Sprawled Out On The Gore

Vice President Al Gore has proposed spending $2 billion over the next decade to set aside more federal park land to combat what he calls suburban sprawl, AP reported. Gore's plan would pay for the new land by charging mining companies fees for extracting minerals from federal lands. "We will turn minerals that we already own into new park lands and protection of open spaces and smart growth initiatives to make our communities more livable, to make our world a better place and to make our country a better place for all of the families that live here," Gore said.

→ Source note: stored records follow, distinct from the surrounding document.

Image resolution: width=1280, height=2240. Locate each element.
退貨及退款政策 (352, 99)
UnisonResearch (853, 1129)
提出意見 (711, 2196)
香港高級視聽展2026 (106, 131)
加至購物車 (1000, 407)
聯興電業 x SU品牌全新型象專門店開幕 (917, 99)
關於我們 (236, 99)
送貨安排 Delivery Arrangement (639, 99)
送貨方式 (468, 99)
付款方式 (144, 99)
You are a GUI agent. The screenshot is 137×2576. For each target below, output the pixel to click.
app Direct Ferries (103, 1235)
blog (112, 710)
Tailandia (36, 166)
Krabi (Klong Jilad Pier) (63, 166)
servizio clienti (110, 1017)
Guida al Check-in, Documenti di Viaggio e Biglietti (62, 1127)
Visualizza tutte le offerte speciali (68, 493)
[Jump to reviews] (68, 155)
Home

In the Cato Policy Analysis "Should Congress Transfer Federal Lands to the States?", Randal O'Toole writes, "The fundamental problem is, not federal incompetence, but the political allocation of natural resources to favored constituencies, which subsidizes some at the expense of others and inflicts harm on both the ecological system and the economy as a whole… People who are concerned about the inability of the federal government to intelligently manage public lands can best address the problem by getting politics out of land management to the greatest extent possible. While that would mean privatization to many, it can also be achieved in the near term by creating public land trusts." An early Cato Policy Analysis, "Inside Our Outdoor Policy", offers a six-step program to reform land management. And in the current Cato Policy Analysis, William A. Fischel examines a different kind of sprawl: that of the federal government.